■ Set task
Rewrite only the lines from the one containing "Given: Click IP address 116.179.32.115" through the one containing "tap(456, 526)", inclusive, changing "pixels" to "px" and leaving everything else as it is.

[Part of a data file]

· · · · · · ·

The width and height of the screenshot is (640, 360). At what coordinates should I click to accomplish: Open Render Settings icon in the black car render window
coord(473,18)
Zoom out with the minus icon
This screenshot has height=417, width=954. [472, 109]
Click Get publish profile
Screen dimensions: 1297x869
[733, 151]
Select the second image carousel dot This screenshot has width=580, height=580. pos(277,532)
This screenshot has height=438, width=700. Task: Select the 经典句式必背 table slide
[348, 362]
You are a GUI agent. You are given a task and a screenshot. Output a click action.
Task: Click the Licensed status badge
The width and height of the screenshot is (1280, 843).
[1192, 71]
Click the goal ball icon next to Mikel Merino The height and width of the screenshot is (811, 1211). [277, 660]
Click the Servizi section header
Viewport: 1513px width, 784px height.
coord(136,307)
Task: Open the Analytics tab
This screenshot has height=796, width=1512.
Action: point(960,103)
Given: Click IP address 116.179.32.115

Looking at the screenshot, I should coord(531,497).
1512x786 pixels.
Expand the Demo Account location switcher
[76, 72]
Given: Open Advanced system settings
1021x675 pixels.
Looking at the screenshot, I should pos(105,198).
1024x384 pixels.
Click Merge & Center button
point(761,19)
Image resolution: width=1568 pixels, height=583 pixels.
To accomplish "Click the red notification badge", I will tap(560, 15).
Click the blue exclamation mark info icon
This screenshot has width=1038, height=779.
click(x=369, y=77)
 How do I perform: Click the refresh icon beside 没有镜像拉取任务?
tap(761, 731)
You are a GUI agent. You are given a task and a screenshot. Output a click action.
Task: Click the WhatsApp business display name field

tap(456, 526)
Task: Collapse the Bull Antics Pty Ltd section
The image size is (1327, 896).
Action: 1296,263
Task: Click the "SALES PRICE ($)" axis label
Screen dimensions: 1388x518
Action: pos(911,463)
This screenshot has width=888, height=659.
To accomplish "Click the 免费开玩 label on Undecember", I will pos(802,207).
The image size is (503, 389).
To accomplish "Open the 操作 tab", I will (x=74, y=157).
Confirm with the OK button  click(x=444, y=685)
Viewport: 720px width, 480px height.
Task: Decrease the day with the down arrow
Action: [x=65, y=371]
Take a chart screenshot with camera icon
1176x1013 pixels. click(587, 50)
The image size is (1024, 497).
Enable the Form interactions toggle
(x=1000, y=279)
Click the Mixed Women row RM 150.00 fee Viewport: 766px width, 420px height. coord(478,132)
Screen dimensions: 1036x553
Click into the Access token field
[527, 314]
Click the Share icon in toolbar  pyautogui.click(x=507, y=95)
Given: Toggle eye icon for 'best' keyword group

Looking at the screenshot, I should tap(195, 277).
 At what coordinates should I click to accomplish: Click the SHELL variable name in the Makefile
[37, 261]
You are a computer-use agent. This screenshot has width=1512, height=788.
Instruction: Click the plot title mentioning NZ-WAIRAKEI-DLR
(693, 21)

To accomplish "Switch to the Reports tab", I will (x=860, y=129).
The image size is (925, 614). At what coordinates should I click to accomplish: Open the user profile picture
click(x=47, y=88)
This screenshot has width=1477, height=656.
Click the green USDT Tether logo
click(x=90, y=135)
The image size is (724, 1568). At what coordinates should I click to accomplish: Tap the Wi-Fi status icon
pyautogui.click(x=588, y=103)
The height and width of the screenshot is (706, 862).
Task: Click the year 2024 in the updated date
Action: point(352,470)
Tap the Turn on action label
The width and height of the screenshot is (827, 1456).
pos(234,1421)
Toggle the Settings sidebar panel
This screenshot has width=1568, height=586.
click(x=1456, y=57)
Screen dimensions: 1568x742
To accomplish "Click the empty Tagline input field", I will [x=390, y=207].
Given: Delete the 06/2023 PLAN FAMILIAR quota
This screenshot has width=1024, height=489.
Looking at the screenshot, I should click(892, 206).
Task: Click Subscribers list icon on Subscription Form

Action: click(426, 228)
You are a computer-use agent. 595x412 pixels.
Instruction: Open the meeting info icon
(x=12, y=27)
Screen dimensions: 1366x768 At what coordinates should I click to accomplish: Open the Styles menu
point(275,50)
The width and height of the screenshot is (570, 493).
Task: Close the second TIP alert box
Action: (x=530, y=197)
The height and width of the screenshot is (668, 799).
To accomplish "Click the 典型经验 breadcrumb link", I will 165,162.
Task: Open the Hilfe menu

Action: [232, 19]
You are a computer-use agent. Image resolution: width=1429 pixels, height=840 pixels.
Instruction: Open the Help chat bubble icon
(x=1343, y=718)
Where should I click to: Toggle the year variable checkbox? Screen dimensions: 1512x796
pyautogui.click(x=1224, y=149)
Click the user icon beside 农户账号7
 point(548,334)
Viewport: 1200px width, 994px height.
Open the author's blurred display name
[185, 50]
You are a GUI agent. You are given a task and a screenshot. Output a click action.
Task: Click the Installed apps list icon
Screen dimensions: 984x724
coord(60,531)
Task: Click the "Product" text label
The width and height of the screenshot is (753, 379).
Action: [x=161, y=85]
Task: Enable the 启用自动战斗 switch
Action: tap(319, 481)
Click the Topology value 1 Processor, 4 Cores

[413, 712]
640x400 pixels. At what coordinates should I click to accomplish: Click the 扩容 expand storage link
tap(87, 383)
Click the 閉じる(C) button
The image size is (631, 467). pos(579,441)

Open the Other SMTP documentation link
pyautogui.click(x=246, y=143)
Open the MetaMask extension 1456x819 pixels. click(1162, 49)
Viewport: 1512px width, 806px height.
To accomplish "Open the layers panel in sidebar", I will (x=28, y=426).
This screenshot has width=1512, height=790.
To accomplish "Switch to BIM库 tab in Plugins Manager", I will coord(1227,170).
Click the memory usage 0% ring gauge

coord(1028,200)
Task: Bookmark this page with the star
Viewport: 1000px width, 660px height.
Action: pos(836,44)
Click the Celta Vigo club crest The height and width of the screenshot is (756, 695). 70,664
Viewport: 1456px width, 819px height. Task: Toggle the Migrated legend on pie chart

· · · · · · ·

■ Task solution
Given: Click IP address 116.179.32.115

Looking at the screenshot, I should coord(531,497).
1512x786 px.
Expand the Demo Account location switcher
[76, 72]
Given: Open Advanced system settings
1021x675 px.
Looking at the screenshot, I should pos(105,198).
1024x384 px.
Click Merge & Center button
point(761,19)
Image resolution: width=1568 px, height=583 px.
To accomplish "Click the red notification badge", I will tap(560, 15).
Click the blue exclamation mark info icon
This screenshot has width=1038, height=779.
click(x=369, y=77)
 How do I perform: Click the refresh icon beside 没有镜像拉取任务?
tap(761, 731)
You are a GUI agent. You are given a task and a screenshot. Output a click action.
Task: Click the WhatsApp business display name field

tap(456, 526)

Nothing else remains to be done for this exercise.